REQUIREMENT> Your task is to reproduce, verbatim and without pictures, the lines from the opening of the listing through the line containing "This screenshot has height=394, width=1080.".

SUPPLIED RECORDS>
⁂

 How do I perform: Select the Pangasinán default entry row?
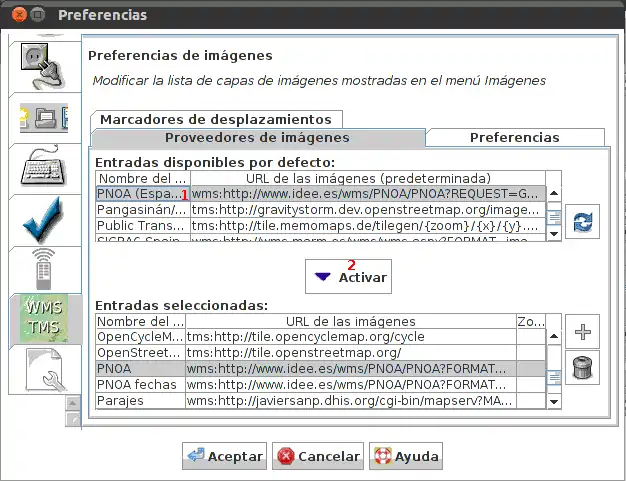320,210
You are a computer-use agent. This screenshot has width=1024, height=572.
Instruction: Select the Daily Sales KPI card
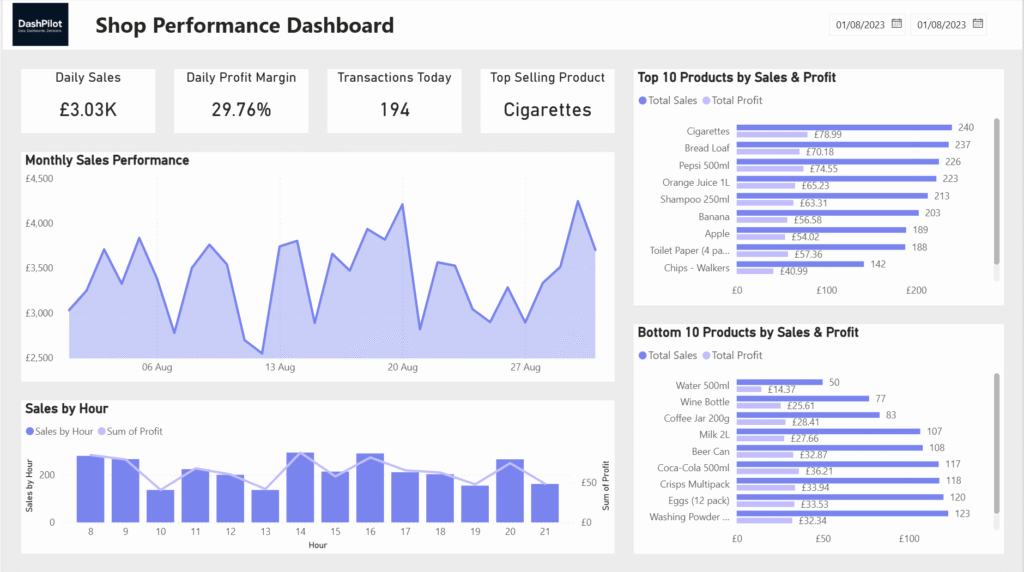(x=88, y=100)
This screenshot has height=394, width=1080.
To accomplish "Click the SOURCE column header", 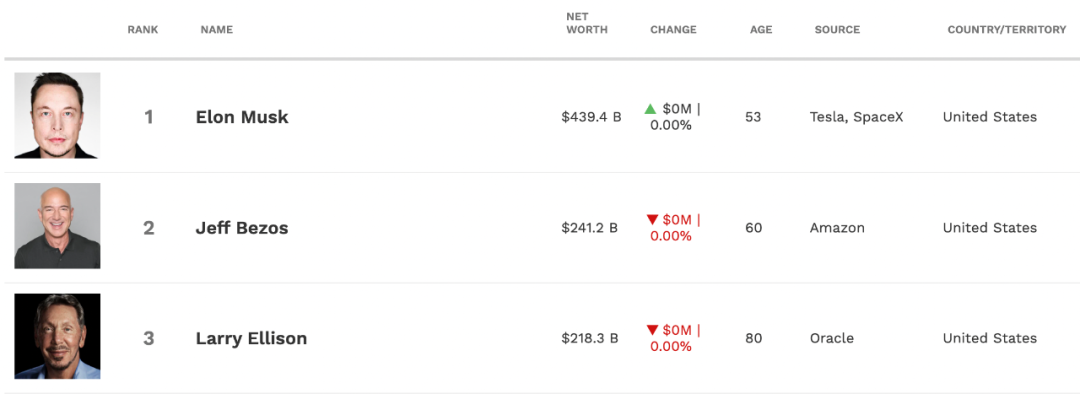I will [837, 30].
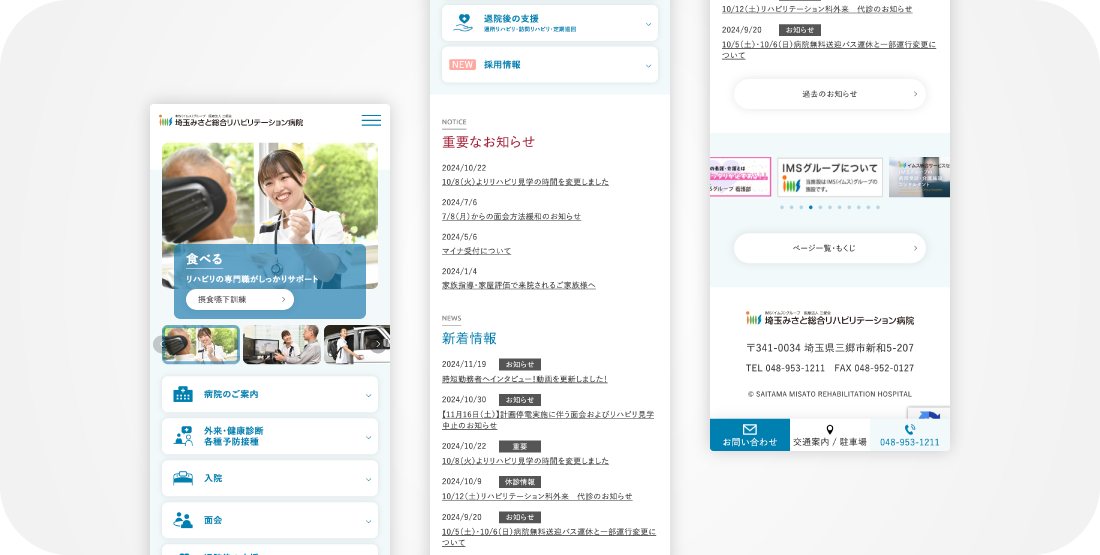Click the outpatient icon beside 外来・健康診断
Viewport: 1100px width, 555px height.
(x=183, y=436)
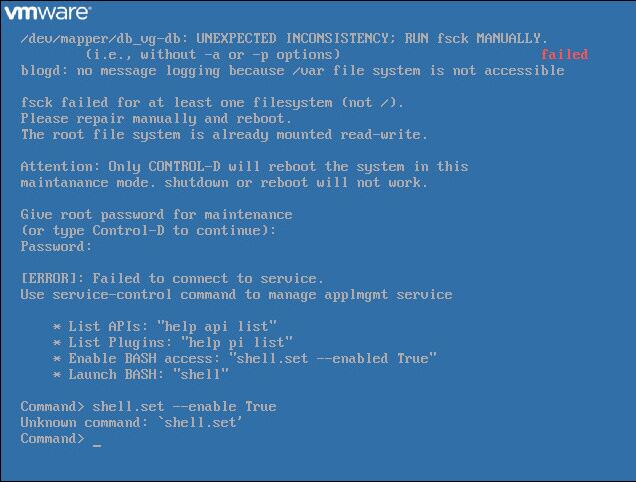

⁂

EXERCISE ANSWER>
 How do I perform: Select the Pangasinán default entry row?
320,210
You are a computer-use agent. This screenshot has width=1024, height=572.
Instruction: Select the Daily Sales KPI card
(x=88, y=100)
This screenshot has height=394, width=1080.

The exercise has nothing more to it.